With a cheetah borrowed from a petting zoo as a conversation starter, his first party raised $5,000, and with kindred souls from Silicon Valley, he set out to disrupt the world of nature philanthropy. “I became really frustrated by the lack of transparency,” Charlie told me. “I didn’t feel I knew where my money was going or what the impact it was having.”

So – alongside Akiko Yamazaki, John Lukas – Charlie co-founded the Wildlife Conservation Network and instead of telling donors to simply write a check and trust the process, WCN set out to create venture capital for animals like the titi and helpers like Rosamira.

They created expos to connect philanthropists in wealthy American suburbs with data-proven, wilderness-restoring, boots-on-the-ground conservationists. And they helped those folks make their operations more efficient and effective and often expanded their original vision of what was possible.

More than 20 years later, Charlie tells me that WCN supports hundreds of projects around the world with raves from the likes of Jane Goodall and a rare perfect score of 100 from the watchdog Charity Navigator.

One million-dollar donation funded over 200 scholarships for kids to study conservation. Another donor personally installed over 50 solar power arrays around the world. And at an expo in 2006, the fate of the titis turned for the better when the Vargas family walked in.

“I told my 12-year-old daughter, Kira, to go interview all the conservationists at the expo,” Chris Vargas told me. As another successful tech entrepreneur with a heart for wildlife and some money to give, he was searching for maximum bang for his buck.

“And on the drive home. I said, ‘Who is your favorite?’ Mine was Rosamira. She’s Steve Jobs and Jane Goodall all wrapped into one. Her energy, her passion, her clarity of purpose and her just sheer ingenuity,” Chris said. “But I wanted my daughter’s vote, without missing a beat she goes, ‘Daddy, you know that that woman from Colombia? Rosamira? She was my favorite’. So we high fived.”

For 18 years, the Vargas family would support Rosamira as she revived her corner of Colombia, one tree at a time. But when she needed $1.2 million to buy nearly 1,000 acres of neighboring ranchland, Chris needed to find more helpers.

“We thought, ‘Why don’t we just build a website? And build a technology that lets anybody in the world click on a map, pick an acre, pick ten acres, pick 50 acres, and get all that feedback one exactly what happened with your money.’”

Combining the eyes of a satellite and the hearts of nature lovers, Chris began an experiment in crowdsourced conservation he called ReWorld.

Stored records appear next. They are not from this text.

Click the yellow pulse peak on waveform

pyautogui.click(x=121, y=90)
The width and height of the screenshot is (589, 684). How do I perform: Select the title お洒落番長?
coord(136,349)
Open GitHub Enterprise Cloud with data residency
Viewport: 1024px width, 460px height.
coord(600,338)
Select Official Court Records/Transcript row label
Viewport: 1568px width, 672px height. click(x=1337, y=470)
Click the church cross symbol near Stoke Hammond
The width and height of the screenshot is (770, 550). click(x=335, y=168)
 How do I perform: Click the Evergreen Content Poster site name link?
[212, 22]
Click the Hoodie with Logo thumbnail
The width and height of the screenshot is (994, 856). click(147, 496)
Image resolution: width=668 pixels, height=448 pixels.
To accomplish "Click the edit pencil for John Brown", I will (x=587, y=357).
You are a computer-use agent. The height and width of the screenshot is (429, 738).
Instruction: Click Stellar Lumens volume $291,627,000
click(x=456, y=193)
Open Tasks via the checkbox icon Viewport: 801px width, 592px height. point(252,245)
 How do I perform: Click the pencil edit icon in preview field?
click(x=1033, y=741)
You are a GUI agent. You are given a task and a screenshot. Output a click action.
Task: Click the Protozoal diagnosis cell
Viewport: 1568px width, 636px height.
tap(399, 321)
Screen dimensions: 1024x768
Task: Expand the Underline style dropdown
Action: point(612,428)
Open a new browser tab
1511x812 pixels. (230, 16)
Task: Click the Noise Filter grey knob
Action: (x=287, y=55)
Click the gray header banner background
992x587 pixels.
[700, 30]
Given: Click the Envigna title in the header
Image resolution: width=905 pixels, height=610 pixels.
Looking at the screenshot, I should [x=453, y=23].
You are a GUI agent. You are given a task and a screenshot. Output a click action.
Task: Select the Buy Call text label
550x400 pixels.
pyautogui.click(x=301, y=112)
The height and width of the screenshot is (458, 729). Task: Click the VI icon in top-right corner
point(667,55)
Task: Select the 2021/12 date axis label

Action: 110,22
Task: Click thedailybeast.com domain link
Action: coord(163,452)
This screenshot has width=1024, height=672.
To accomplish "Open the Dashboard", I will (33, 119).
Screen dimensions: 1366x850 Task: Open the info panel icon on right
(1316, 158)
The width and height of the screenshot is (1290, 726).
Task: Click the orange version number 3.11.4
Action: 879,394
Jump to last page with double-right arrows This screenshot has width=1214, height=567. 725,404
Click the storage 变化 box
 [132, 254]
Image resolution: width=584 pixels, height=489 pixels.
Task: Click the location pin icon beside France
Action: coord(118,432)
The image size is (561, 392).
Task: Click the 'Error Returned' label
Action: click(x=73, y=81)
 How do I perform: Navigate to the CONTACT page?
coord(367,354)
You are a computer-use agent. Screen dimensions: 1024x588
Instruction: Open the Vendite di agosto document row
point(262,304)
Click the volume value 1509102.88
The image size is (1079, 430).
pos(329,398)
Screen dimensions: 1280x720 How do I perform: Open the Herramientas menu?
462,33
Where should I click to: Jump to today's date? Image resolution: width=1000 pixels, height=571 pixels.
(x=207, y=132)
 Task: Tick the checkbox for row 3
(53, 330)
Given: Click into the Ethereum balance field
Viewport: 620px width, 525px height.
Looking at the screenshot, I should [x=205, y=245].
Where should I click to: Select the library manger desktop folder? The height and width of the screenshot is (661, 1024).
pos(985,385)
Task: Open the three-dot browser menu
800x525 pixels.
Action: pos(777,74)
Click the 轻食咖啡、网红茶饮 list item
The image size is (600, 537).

For a one-time donation of around $1,200, he promised to secure two-and-a-half acres of degraded Colombian forest, bring it back to life and preserve it for the titis forever. Thanks to real-time images from the satellite, the donors would be able to watch their hectare grow from scrub brush and dirt into trees that look like broccoli tops from the sky.

I just got word that Rosamira signed the papers today.

“It may take a day to cut a hectare of forest,” she told me as we hiked past her plantings and into a meticulous greenhouse. “But to rebuild it, it takes about 20 years.”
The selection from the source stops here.